One of my project roles at the moment (I have a few!) is that I am architecting a major Azure implementation for a global brand. I’m also helping with the longer-term ‘vision’ of how that might shape up. I love this part of my job and I’m living my best life doing this piece; I love seeing a project take shape until the end users, whether they are business people or more strategic C-level, get the benefit of the data. At Data Relish, I make your data work for different roles organizations of every purse and every purpose, and I learn a lot from the variety of consulting pieces that I deliver.
If you’ve had even the slightest look at the Azure Portal, you will know that it has oodles of products that you can use in order to create an end-to-end solution. I selected Azure Data Lake for a number of reasons:
- I have my eye on the Data Science ‘prize’ of doing advanced analytics later on, probably in Azure Databricks as well as Azure Data Lake. I want to make use of existing Apache Spark skills and Azure Data Lake is a neat solution that will facilitate this option.

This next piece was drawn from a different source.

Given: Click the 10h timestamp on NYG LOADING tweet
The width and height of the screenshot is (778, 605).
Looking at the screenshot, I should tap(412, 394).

- I need a source that will cater for the shape of the data…. or the lack of it….
- I need a location where the data can be accessed globally since it will be ingesting data from global locations.
In terms of tooling, there is always the Azure Data Lake tools for Visual Studio. You can watch a video on this topic here. But how do you get started with the design approach? So how do I go about the process of designing solutions for the Azure Data Lake? There are many different approaches and I have been implementing Kimball methodologies for years.
With this particular situation, I will be using the Data Vault methodology. I know that there are different schools of thought but I’ve learned from Dan Lindstedt in particular, who has been very generous in sharing his expertise; here is Dan’s website here. I have delivered this methodology elsewhere previously for an organization who have billions USD turnover, and they are still using the system that I put in place; it was particularly helpful approach for an acquisition scenario, for example.
Building a Data Vault starts with the modeling process, and this starts with a view of the existing datamodel of a transactional source system. The purpose of the data vault modelling lifecycle is to produce solutions to the business faster, at lower cost and with less risk, that also have a clear supported afterlife once I’ve moved onto another project for another customer.
Data Vault is a database modeling technique where the data is considered to belong to one of three entity types: hubs, links,and satellites:
- Hubs contain the key attributes of business entities (such as geography, products, and customers)
- Links define the relations between the hubs (for example, customer orders or product categories).
- Satellites contain all other attributes related to hubs or links. Satellites include all attribute change history.
The result is an Entity Relationship Diagram (ERD), which consists of Hubs, Links and Satellites. Once I’d settled on this methodology, I needed to hunt around for something to use.
How do you go about designing and using an ERD tool for a Data Vault? I found a few options. For the enterprise, I found WhereScape® Data Vault Express. That looked like a good option, but I had hoped to use something open-source so other people could adopt it across the team. It wasn’t clear how much it would cost, and, in general, if I have to ask then I can’t afford it! So far, I’ve settled on SQL Power Architect so that I can get the ‘visuals’ across to the customer and the other technical team, including my technical counterpart at the customer who picks up when I’m at a conference. This week I’m at Data and BI Summit in Dublin so my counterpart is picking up activities during the day, and we are touching base during our virtual stand-ups.
So, I’m still joining dots as I go along.
If you’re interested in getting started with Azure Data Lake, I hope that this gets you some pointers from the design process.
I’ll go into more detail in future blogs but I need to get off writing this blog and do some work!